The news comes only a month after the National Commission for State Regulation of Energy and Public Utilities, or NERC, launched a probe into suspected overcharging of private consumers. The probe was requested by the government at the end of December.
According to Naftogaz, the overcharging amounted to 1-1.5 percent in October 2018, before the numbers jumped to 5-10 percent in December and January 2019.
The regional gas supply companies were found guilty of altering coefficients in their price formulas since October 2018 in order to swell gas supply volumes and therefore prices.
They were fined Hr 850,000 ($31,500) each for breaking pricing regulations – a miniscule sum in comparison to the money stolen from people, according to state-owned Naftogaz’s statement on their Facebook page on April 12.
The state-owned gas monopoly is asking private consumers to report any irregularities in their gas bills and published a manual to help them detect anything suspicious.

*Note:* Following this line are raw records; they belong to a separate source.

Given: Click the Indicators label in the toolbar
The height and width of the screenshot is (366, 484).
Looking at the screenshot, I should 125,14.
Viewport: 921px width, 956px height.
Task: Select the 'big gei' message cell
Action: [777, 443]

Terentyev said the AMCU investigation was launched due to suspicions of the abuse of the “natural gas distribution monopoly” for overpricing gas supplies for private consumers.
Both the AMCU and the NERC are working together on these cases.
Galyna Tsap – spokeswoman of Ivano-Frankivskgaz – told the Kyiv Post on March 26 that the charges against the oblgazes were “politically motivated” and not backed by evidence.
Seventy percent of all Ukrainian regional gas distribution companies are owned by Firtash, who is in exile in Austria and fighting extradition to the United States on corruption charges.
He denies the charges made against him.